Dive Brief:
- SnackFutures, the innovation and venture arm of Mondelez, is testing out two new snack lines through its collaborations with food startups Dirt Kitchen and CaPao, according to NOSH.
- Dirt Kitchen makes fruit and vegetable snacks from excess produce or those items considered too unappealing to sell as is. SnackFutures is doing in-store trials for the brand's dried vegetable chips and a mix of whole vegetable pieces, nuts, herbs and spices. It is also testing ads on Instagram to gauge consumer interest.
- CaPao uses the parts of cacao fruit that might otherwise be wasted to make snacks and a ready-to-drink beverage. SnackFutures has launched a Kickstarter campaign to boost CaPao products such as cacao fruit jerky, a cacao fruit and oat milk smoothie, and cacao fruit mochi. In return for a pledge, contributors choose which product they want, so the team is gaining input on the most popular items.
Dive Insight:
Should the Dirt Kitchen and CaPao products catch on with consumers, Mondelez may be able to position itself on the cutting edge of snacking products by being able to test out a variety of lines in potentially faster and more cost-effective ways.
Since its formation last fall, SnackFutures has partnered with Chicago's The Hatchery, invested in a minority stake in prebiotic functional foods startup Uplift Food and backed clean label brand Hu. The group is also collaborating with Israeli foodtech incubator, The Kitchen. In this latest collaboration with Dirt Kitchen and CaPao, the innovation and venture arm is tapping into consumer demand for sustainability with upcycled products.

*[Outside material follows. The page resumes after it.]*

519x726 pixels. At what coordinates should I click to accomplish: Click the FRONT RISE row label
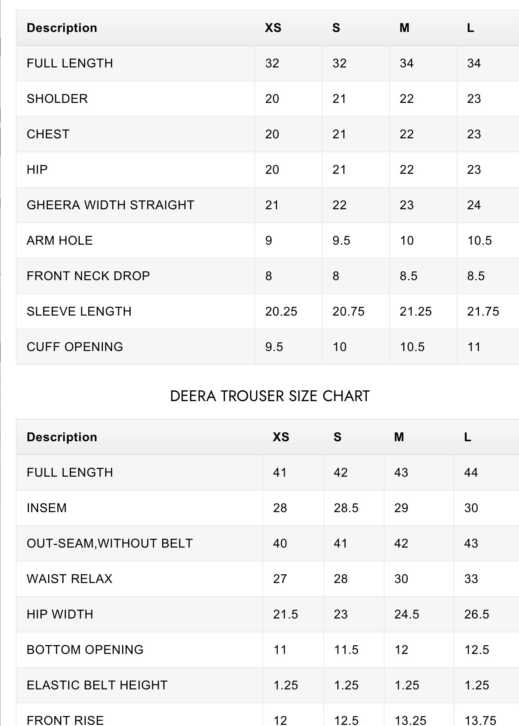[65, 720]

These are all steps on the way to SnackFutures' goal of raising $100 million in revenue by 2022 by capitalizing on recent trends and developing small brands with big potential. SnackFutures noted it is especially looking for products in three high-growth areas: well-being, premium snacks and digital platforms and capabilities that help address consumer snacking needs.
Its parent company Mondelez has also been busy in the M&A department. Most recently, the maker of Oreos and Ritz crackers said it will buy a majority stake in Perfect Snacks, which makes organic, non-GMO, nut butter-based protein bars and bites. While not a SnackFutures project, the planned investment serves to double down on the company's snacking focus.
CEO Dirk Van de Put recently told CNBC's "Mad Money" that Mondelez is doing relatively well by adapting to changing tastes and trends in different markets. The CPG giant saw net revenue declines last year but posted a 3.7% gain in organic net revenue for the first quarter of this year — in part from innovations in its Oreo and Cadbury brands introduced in Asian markets.
Besides its powerhouse brands such as Oreo, the company is focusing on "local jewels," which are those smaller, more localized brands that can tap into regional preferences and help keep up with consumer demands. It's possible startups with promising snack products could eventually join those if the SnackFutures strategy works out.